With the number of biometric identification initiatives growing in number – and now being implemented into our mobile devices – the European Union (EU) has ponied up funding for a biometrics research project that is examining, amongst other things, the spoofing phenomenon.
Supported by EU research and investment, the TABULA RASA consortium has been tasked with identifying how well the new generation of biometrics software works, especially as it relates to the growing number of spoofing attacks.
Spoofing is the process by which a fraudulent user can subvert or attack a biometric system by pretending to be another, registered user. The danger with spoofing techniques it that they can often be carried out using everyday materials such as make up, photographs or voice recordings.
Biometric systems have grown in popularity in recent years, and for good reason as its one of the most efficient security solutions available today. Vulnerabilities remain, however, as the number of attacks on biometrics systems remains constant.
The TABULA RASA consortium is comprised of 12 different organizations, spanning seven countries that have worked together over the past three years to uncover as many of these vulnerabilities as possible and develop countermeasures en route to a new era of safer biometric systems.

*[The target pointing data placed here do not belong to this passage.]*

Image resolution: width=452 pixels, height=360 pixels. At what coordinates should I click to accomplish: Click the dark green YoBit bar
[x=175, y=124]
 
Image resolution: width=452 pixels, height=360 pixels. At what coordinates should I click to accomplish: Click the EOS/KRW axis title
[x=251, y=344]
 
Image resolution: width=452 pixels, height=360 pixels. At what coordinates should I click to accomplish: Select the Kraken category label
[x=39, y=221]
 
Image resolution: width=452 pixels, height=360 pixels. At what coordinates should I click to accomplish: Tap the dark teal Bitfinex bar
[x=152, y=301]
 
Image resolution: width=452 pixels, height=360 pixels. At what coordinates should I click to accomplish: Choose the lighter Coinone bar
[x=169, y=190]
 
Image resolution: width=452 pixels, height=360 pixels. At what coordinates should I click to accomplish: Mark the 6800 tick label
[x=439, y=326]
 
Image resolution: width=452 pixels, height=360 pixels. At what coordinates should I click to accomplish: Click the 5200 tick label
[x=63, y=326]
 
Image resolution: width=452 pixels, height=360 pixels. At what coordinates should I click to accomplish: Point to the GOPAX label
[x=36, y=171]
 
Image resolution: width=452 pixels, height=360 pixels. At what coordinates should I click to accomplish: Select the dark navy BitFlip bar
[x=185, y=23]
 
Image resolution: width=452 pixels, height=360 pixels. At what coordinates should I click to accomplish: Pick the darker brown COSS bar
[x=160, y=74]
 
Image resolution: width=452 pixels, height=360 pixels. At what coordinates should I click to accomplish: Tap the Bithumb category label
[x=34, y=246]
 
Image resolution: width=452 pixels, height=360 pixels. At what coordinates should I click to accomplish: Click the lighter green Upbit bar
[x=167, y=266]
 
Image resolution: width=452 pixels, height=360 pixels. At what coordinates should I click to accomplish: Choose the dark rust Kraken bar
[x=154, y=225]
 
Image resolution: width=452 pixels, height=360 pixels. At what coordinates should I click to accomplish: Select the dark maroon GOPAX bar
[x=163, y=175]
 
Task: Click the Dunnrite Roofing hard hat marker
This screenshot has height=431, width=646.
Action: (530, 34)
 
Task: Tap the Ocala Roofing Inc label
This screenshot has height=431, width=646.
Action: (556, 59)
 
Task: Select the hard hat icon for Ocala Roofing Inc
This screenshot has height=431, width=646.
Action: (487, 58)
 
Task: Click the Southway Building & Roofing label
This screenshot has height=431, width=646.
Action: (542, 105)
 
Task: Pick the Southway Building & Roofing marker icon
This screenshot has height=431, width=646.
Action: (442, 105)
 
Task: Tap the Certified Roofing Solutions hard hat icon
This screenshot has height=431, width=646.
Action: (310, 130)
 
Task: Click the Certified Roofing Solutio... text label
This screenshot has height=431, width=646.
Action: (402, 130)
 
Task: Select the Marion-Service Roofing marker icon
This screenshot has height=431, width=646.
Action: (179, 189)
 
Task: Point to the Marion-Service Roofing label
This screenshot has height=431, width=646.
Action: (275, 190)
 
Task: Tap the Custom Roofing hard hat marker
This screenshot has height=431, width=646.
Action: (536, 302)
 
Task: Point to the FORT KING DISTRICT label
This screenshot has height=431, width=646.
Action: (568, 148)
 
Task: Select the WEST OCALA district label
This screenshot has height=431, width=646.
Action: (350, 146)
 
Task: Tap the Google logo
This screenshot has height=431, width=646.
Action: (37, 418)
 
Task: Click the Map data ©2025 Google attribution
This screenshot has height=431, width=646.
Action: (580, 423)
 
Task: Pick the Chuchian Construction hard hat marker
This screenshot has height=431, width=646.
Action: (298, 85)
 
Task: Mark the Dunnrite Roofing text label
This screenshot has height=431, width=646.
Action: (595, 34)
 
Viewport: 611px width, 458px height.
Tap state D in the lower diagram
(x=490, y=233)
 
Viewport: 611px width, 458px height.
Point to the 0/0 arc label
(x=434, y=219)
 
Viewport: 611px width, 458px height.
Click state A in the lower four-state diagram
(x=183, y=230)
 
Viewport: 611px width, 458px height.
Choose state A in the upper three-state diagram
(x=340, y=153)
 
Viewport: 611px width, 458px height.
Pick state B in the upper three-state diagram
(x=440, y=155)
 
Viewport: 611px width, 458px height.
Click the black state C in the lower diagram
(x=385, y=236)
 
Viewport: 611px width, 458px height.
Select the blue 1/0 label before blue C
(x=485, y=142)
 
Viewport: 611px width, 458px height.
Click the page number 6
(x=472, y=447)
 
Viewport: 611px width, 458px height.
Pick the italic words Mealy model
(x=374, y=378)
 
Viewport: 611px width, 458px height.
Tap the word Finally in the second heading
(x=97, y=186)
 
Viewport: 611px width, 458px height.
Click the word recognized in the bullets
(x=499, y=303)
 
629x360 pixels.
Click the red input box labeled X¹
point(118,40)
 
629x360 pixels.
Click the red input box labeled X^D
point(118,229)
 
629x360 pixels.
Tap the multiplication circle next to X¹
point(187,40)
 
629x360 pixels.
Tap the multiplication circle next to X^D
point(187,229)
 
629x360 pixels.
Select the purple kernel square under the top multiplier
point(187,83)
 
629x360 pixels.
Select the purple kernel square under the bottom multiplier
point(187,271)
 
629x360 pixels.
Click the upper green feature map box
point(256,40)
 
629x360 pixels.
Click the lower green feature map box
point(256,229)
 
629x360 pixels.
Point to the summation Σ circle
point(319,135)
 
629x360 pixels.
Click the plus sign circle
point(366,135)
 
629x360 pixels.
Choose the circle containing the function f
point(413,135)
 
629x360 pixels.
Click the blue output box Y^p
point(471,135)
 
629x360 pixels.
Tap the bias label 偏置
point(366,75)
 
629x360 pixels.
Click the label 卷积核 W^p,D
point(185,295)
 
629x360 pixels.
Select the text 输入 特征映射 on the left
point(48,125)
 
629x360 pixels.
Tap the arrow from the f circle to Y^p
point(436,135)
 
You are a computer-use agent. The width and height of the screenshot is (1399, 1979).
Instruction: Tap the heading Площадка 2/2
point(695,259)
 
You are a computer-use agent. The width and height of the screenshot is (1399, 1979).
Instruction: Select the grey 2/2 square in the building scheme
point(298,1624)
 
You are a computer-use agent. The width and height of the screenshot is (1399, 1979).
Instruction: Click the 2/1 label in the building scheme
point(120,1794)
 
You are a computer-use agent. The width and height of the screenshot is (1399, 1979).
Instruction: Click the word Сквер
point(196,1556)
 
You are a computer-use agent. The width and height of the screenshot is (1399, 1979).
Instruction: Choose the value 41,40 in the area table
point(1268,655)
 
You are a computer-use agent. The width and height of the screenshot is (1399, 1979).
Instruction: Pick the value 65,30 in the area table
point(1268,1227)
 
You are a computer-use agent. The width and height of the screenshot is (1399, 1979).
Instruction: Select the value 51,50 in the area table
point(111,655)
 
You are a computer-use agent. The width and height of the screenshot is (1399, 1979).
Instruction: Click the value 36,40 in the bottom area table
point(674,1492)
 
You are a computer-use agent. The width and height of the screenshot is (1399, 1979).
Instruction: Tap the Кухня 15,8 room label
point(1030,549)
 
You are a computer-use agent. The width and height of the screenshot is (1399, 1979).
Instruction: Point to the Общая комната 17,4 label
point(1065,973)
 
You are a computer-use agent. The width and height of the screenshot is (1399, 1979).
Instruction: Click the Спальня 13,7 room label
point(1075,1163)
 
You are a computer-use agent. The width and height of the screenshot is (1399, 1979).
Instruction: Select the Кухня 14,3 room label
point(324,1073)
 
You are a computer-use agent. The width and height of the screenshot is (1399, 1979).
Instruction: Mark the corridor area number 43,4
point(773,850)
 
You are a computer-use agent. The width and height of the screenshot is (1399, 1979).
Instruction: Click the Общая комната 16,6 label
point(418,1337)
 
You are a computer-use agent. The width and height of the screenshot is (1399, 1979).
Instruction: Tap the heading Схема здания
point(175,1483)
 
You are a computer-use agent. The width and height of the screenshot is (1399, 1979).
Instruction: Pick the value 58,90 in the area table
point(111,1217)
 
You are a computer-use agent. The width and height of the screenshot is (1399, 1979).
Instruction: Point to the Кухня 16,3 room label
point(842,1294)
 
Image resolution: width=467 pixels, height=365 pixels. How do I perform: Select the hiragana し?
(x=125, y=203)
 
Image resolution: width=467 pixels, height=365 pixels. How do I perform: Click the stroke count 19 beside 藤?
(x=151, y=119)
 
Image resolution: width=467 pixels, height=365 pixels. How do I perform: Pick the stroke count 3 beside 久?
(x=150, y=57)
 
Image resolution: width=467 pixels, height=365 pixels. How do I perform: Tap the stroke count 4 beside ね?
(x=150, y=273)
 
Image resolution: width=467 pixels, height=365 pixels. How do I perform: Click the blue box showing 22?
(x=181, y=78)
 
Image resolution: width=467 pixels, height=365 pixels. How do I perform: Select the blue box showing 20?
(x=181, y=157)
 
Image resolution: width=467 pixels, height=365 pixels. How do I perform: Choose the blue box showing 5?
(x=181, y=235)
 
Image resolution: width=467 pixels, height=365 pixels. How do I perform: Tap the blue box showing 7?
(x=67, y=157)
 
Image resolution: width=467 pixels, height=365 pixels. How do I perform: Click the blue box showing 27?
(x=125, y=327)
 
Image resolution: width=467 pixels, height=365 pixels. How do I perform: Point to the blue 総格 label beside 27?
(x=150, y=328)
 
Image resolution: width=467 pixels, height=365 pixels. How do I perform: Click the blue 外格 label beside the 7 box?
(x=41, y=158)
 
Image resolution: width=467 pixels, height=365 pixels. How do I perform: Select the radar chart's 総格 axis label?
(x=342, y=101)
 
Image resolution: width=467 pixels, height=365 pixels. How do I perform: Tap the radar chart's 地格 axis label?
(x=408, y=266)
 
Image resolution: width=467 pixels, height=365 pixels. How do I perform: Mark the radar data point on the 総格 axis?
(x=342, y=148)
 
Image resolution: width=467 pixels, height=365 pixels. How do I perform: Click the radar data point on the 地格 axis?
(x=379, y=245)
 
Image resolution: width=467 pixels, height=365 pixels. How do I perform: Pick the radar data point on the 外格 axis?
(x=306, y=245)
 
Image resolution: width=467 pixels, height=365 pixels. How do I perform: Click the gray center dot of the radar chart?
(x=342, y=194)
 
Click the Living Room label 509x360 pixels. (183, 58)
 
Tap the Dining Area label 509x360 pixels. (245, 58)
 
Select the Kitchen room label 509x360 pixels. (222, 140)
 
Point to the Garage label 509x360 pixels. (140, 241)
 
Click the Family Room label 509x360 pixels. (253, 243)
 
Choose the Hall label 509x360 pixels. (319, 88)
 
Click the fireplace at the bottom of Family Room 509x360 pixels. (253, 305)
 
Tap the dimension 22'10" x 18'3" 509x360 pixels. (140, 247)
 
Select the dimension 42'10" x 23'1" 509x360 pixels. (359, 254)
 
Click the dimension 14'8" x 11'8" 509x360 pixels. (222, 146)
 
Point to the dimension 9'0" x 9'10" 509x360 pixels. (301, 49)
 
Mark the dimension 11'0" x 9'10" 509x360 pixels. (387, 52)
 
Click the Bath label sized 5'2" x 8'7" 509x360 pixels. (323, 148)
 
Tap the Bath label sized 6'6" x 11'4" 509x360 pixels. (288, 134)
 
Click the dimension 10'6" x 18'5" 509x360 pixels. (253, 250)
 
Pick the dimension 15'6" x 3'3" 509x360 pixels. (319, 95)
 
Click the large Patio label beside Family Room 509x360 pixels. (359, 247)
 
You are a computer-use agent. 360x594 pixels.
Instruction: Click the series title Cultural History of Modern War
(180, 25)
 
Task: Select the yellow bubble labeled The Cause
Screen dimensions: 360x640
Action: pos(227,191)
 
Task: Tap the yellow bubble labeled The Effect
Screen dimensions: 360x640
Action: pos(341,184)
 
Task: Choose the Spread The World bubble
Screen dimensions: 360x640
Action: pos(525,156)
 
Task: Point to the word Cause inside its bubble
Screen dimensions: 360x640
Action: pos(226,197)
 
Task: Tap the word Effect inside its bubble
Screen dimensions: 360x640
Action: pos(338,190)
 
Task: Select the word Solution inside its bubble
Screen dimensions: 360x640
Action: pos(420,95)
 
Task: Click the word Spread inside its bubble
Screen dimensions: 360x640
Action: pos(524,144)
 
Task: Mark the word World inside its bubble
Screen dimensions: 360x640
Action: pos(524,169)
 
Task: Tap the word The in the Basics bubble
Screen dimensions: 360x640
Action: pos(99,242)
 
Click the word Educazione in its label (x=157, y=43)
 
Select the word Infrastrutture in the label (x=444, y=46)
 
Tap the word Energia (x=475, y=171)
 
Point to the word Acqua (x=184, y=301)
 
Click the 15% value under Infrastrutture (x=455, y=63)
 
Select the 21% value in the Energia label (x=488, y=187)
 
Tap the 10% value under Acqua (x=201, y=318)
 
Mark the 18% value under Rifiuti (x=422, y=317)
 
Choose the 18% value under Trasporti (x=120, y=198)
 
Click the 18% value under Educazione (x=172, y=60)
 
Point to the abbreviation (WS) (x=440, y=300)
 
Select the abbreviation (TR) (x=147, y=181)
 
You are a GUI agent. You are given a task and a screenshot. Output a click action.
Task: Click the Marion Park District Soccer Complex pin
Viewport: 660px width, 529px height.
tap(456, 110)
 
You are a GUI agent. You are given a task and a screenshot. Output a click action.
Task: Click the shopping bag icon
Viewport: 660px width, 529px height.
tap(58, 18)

As part of TABULA RASA’s research, the consortium hosted a “Spoofing Challenge,” which invited researchers from around the globe to develop their best schemes to deceive various biometric systems. Participants of the challenge displayed that the number of spoofing techniques is not only vast, but creative as well.
One of the more innovative spoofing techniques displayed during this challenge used make up to spoof a 2D facial recognition system – where an impostor successfully tricked the system into thinking it was a legitimate user. Also on display were the more traditional techniques that leverage photographs, masks or fake fingerprints, or gummy fingers, that some may recognize the latter from the recent hack of the iPhone’s Touch ID.
While the number and variety of spoofing techniques may be troubling, the work being done by TABULA RASA is vital nonetheless, and is uncovering valuable information that will only help bolster biometrics in the future.
“As well as more secure devices and information, the improved software will offer quicker log-ins to IT equipment and faster more accurate border control and passport verification,” says Sebastien Marcel, coordinator of the TABULA RASA project. “We believe that many different organizations will be interested in our research including technology companies, post offices, banks, manufacturers of mobile devices or online service providers.”
The EU has invested some €4.4 million in the TABULA RASA project, which accompanies the €1.6 million investment made by the Consortium itself, to carry out the extensive biometrics research and testing. It may be money well spent as the TABULA RASA research project has logged an extensive list of possible spoofing attacks, evaluated the vulnerability of biometric systems to these attacks and developed countermeasures to improve security of biometric systems.